■ ACTION ITEM ■
Transcribe every record exactly as it appears.

■ RECORD EXTRACTS ■
..........

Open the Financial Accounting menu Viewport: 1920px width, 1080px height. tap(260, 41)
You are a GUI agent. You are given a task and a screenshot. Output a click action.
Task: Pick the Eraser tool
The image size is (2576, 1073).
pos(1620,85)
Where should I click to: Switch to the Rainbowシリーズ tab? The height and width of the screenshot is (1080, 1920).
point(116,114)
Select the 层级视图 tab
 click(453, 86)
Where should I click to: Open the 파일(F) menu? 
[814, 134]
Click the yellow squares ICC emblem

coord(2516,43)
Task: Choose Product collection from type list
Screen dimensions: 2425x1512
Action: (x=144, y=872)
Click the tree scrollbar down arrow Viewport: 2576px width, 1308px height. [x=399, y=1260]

..........

■ RESULT BELOW ■
Open the Financial Accounting menu Viewport: 1920px width, 1080px height. tap(260, 41)
You are a GUI agent. You are given a task and a screenshot. Output a click action.
Task: Pick the Eraser tool
The image size is (2576, 1073).
pos(1620,85)
Where should I click to: Switch to the Rainbowシリーズ tab? The height and width of the screenshot is (1080, 1920).
point(116,114)
Select the 层级视图 tab
 click(453, 86)
Where should I click to: Open the 파일(F) menu? 
[814, 134]
Click the yellow squares ICC emblem

coord(2516,43)
Task: Choose Product collection from type list
Screen dimensions: 2425x1512
Action: (x=144, y=872)
Click the tree scrollbar down arrow Viewport: 2576px width, 1308px height. [x=399, y=1260]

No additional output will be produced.